“Nossos filhos estão vivos até que se prove o contrário”
Familiares afirmam que as provas apresentadas pela Procuradoria “não são conclusivas”
O México já conhece parte da verdade, que retratou o horror em Iguala. O procurador-geral do México, Jesús Murillo Karam, deu uma entrevista coletiva de pouco mais de uma hora para fornecer informações de três acusados, que relataram diante das autoridades o assassinato dos 43 estudantes de Guerrero, desaparecidos em 26 de setembro. Os pais dos jovens já responderam à mensagem do Governo. “Não aceitamos de maneira alguma a declaração. Não têm certeza de que isso seja o certo”, afirmou a mãe de um dos desaparecidos. “Acreditam que seja a verdade deles, mas para nós é mais uma mentira. Temos certeza de que os jovens continuam vivos”, disseram.
Os pais dos estudantes falaram com a imprensa depois da mensagem do procurador-geral e algumas breves palavras que o presidente Enrique Peña Nieto dedicou ao anúncio, durante um evento com empresários. Pela manhã, o procurador havia se reunido com os pais em Iguala para comunicar a notícia, que depois seria divulgada para todo o país ao vivo.
“Estão tentando encerrar o caso de maneira descarada”, disse Felipe de la Cruz, pai de um dos estudantes que sobreviveram à violenta noite de 26 de setembro. “O fato de que o procurador diga que os sacos encontrados em Cocula possam ser dos jovens, sem provas, é uma forma de tortura que não vamos permitir”, disse esta tarde, acompanhado de outros pais na escola rural de magistério Raúl Isidro Burgos.
De la Cruz tem sido o porta-voz do descontentamento dos pais. Em um vídeo que começou a circular pelas redes sociais na quinta-feira à noite, é possível vê-lo na reunião dos pais com o presidente Peña Nieto em 29 de outubro. “São mais de 30 dias sem resultados... chegamos ao limite de tolerância e paciência”, dizia De la Cruz ao presidente. Ao final de sua intervenção, exigiu que Peña Nieto encontrasse os jovens com vida e pediu que considerasse sua renúncia se não pudesse resolver o caso.
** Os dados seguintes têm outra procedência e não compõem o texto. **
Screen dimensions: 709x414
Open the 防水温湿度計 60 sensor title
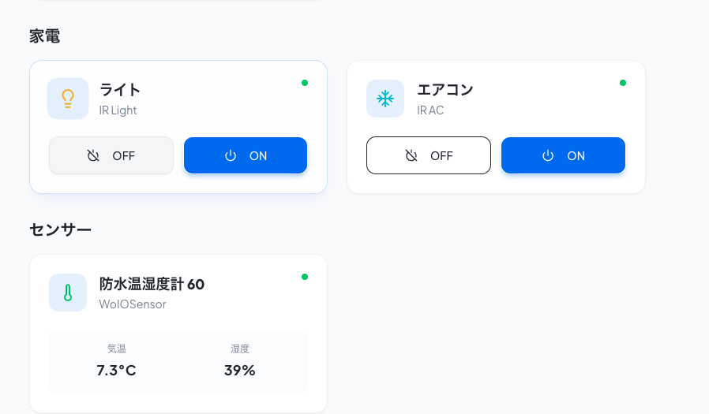coord(152,284)
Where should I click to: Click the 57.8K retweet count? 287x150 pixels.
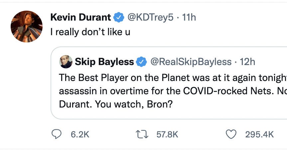click(x=167, y=134)
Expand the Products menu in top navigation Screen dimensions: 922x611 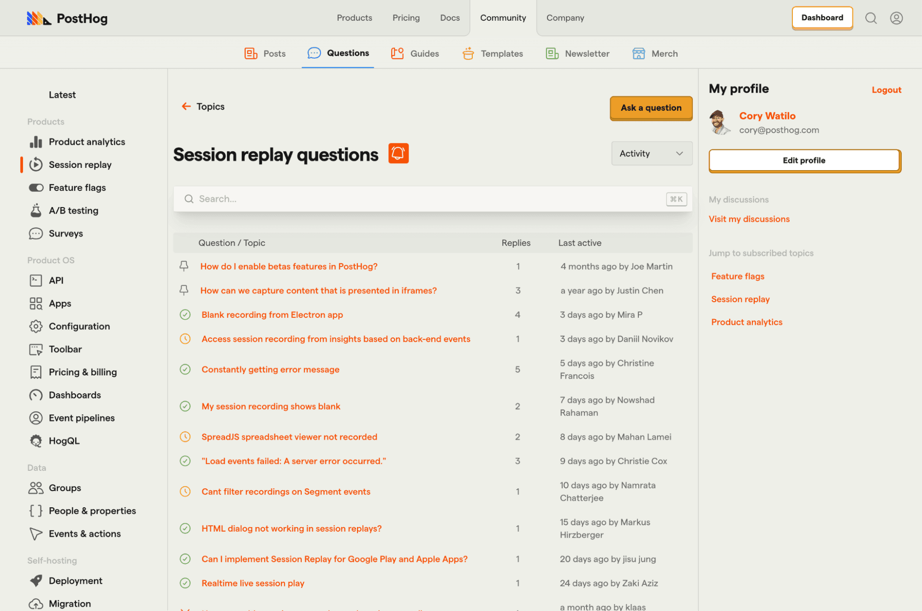pyautogui.click(x=354, y=18)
Na sexta-feira, depois da informação detalhada por Murillo Karam, os pais insistiram na ideia, ganhando força em alguns setores que saíram às ruas para protestar pelo desaparecimento forçado dos jovens. “Chega de hipóteses... Nos disseram que estão destroçados ou em cinzas. Já basta de tanta incompetência e tanta dor. É justo que digam que, caso não possam, que vão embora”, disse um dos pais na sexta-feira.
Alguns especialistas alertaram para a radicalização dos discursos. “Existem grupos que estão se aproveitando da situação”, afirma José Antonio Crespo, historiador do Centro de Pesquisa e Docência Econômica (CIDE). “Estão exigindo que os jovens apareçam com vida, algo difícil de ocorrer. E com isso tem-se um pretexto permanente de mobilização e confronto”, avalia.
Os pais exigiram das autoridades que a equipe de peritos argentinos dê a última palavra sobre as investigações, a partir de provas conclusivas, em vez dos resultados oficiais apresentados pela Procuradoria-Geral da República. “A verdade tem que chegar através de um estudo científico que reconheça os corpos. Não pode ser apenas o depoimento de três detidos. Seria irresponsável por parte da procuradoria”, disse um dos pais.
Vidulfo Rosales, advogado da Tlachinollan –uma ONG de referência no Estado de Guerrero— que prestou consultoria legal aos pais, destacou que o Governo não cumpriu os compromissos assumidos em 29 de outubro. “Pedimos que o presidente assine um convênio para que os especialistas da Comissão Interamericana de Direitos Humanos possam auxiliar nas investigações”, disse, alertando que se os especialistas argentinos não tiverem acesso às provas apresentadas esta tarde, as conclusões do caso “não serão aceitas”.
A relação entre os pais e o Governo encontra um novo pretexto para o rancor. O presidente Peña Nieto começa neste fim de semana um giro internacional que o levará à Austrália e China entre os dias 9 e 15 de novembro. “O presidente quer viajar para dizer ao mundo que resolveu o caso dos estudantes. Isso nos enche de ira e de coragem”, disse De la Cruz. Minutos antes, o próprio presidente informou a um grupo de empresários que o Estado prenderá “a todos que participaram desses crimes abomináveis” e que sua Administração “não descansará até que haja justiça”.